No.
As Henning said, $\cos^{-1} \alpha$ is a rational multiple of $\pi$ if and only if $z = \alpha+i\sqrt{1-\alpha^2}$ is a root of unity. Note that as a sum of algebraic numbers, $z$ is itself an algebraic number; and to find out for which $F \in \mathbb{Q}[x]$ is true that $F(z)=0$ we only need the resolvent $F(z) = \rho(q(y),p(z-x))$, where $q \in \mathbb{Q}[y]$ is the polynomial for which $q(\alpha)=0$, and $p\in\mathbb{Q}[x]$ is the polynomial for which $p(i\sqrt{1-\alpha^2})=0$.
But using this answer we can easily decide whether $z$ is a root of unity:
An algebraic $z$ of modulus one is a root of unity if and only if its (irreducible) $F$ is a cyclotomic polynomial.
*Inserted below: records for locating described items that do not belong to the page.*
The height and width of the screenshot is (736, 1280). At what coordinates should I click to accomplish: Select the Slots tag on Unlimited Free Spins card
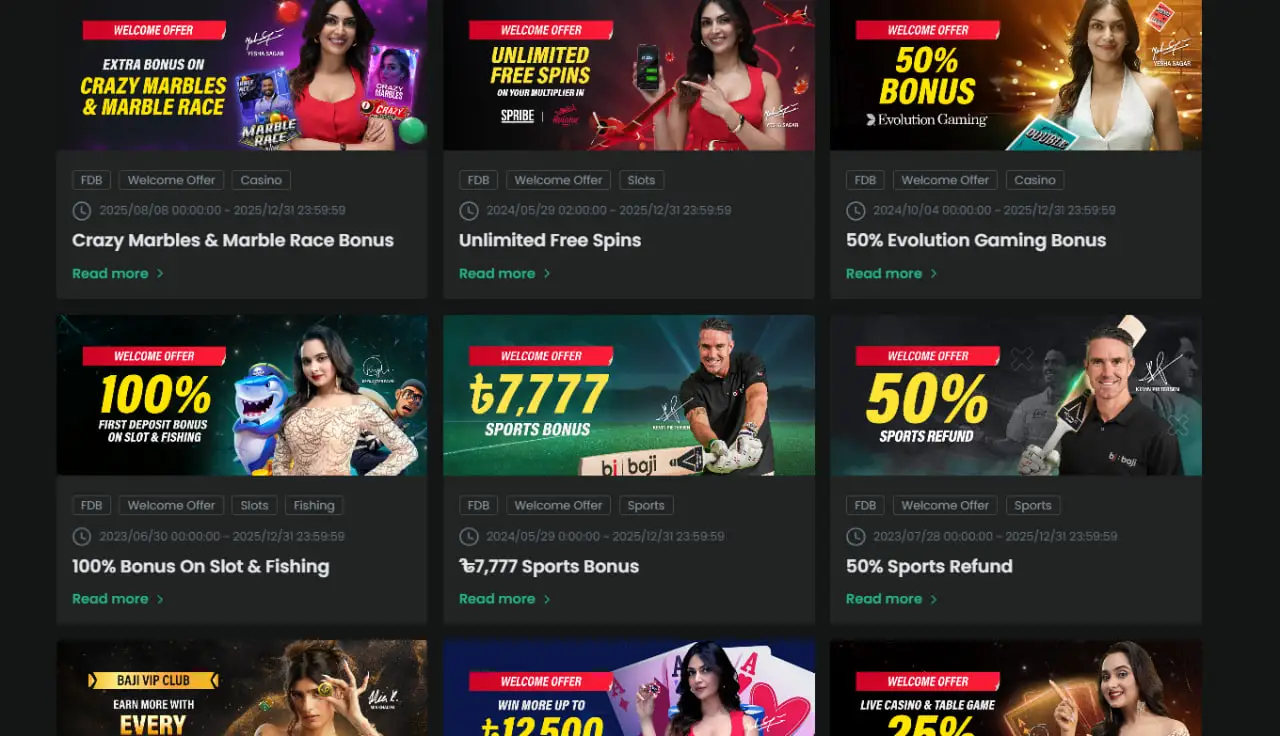(x=641, y=180)
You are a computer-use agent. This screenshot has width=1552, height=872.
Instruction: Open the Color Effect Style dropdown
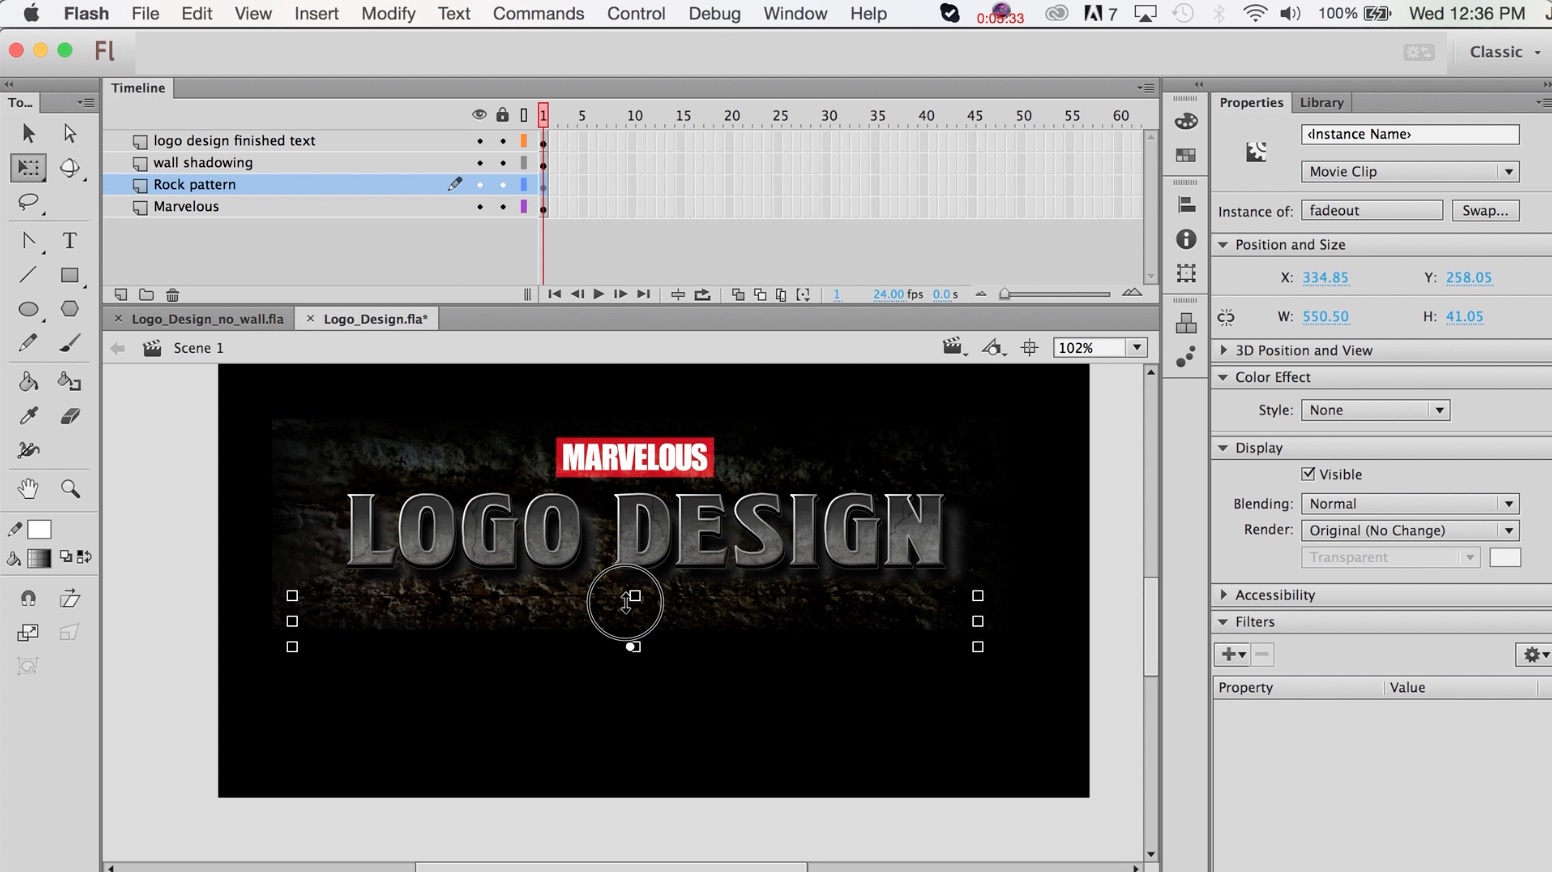(x=1374, y=410)
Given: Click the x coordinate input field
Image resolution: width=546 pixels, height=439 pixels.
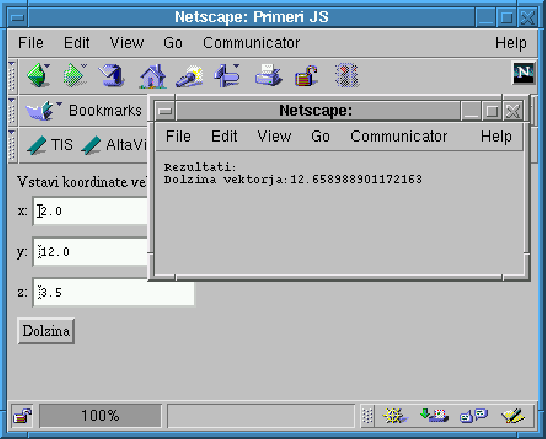Looking at the screenshot, I should click(91, 211).
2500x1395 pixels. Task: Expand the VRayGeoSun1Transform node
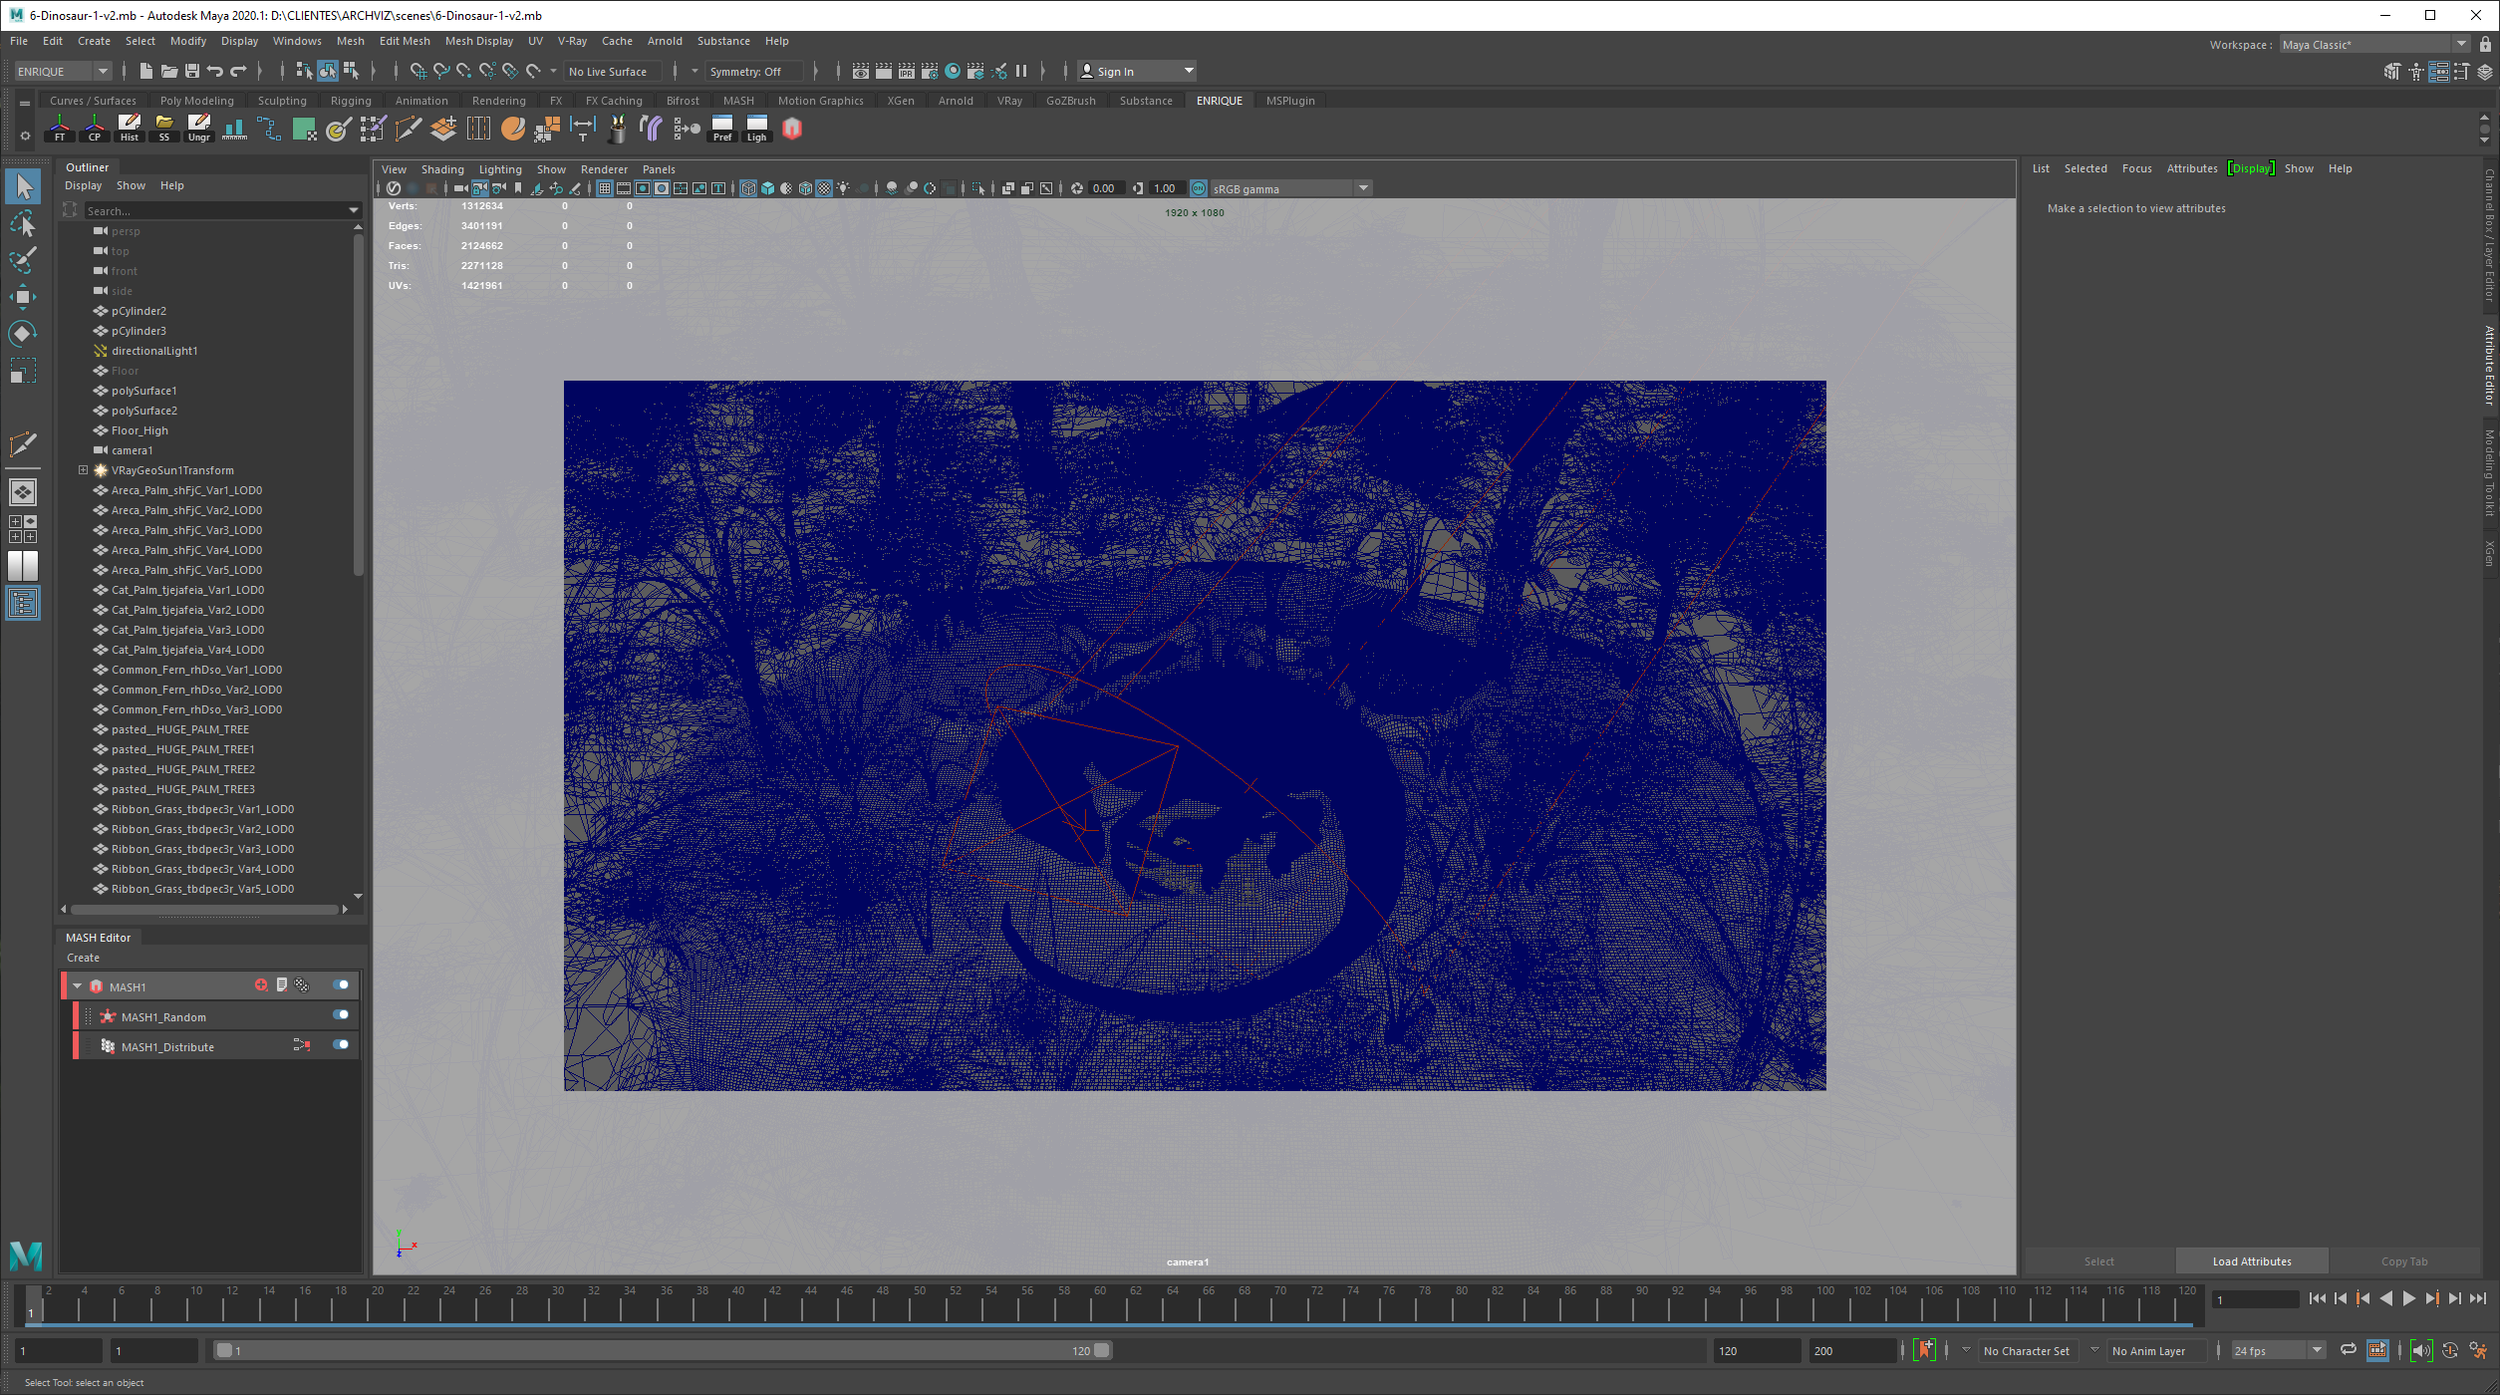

Let $N = \deg F$; there are finitely many cyclotomic polynomials $\Phi_M$ such that $\deg\Phi_M = \varphi(M) = N$, where $\varphi$ is Euler's totient function, so we only need to compare them.
For example, in the case of $z = 3/5 + i4/5$, $F(x) = x^2-\frac{6}{5}x+1$, which can never be a cyclotomic polynomial, since they have only integer coefficients, as roots of unity are algebraic integers.
In the case of $\varphi^{-1}$, $F(x) = x^4 + 2x^3 - 2x^2 + 2x + 1$, which we can compare to the $4$ cyclotomic polynomials of degree $4$ and see that it matches none, so $\cos^{-1}(\varphi^{-1})$ is not a rational multiple of $\pi$.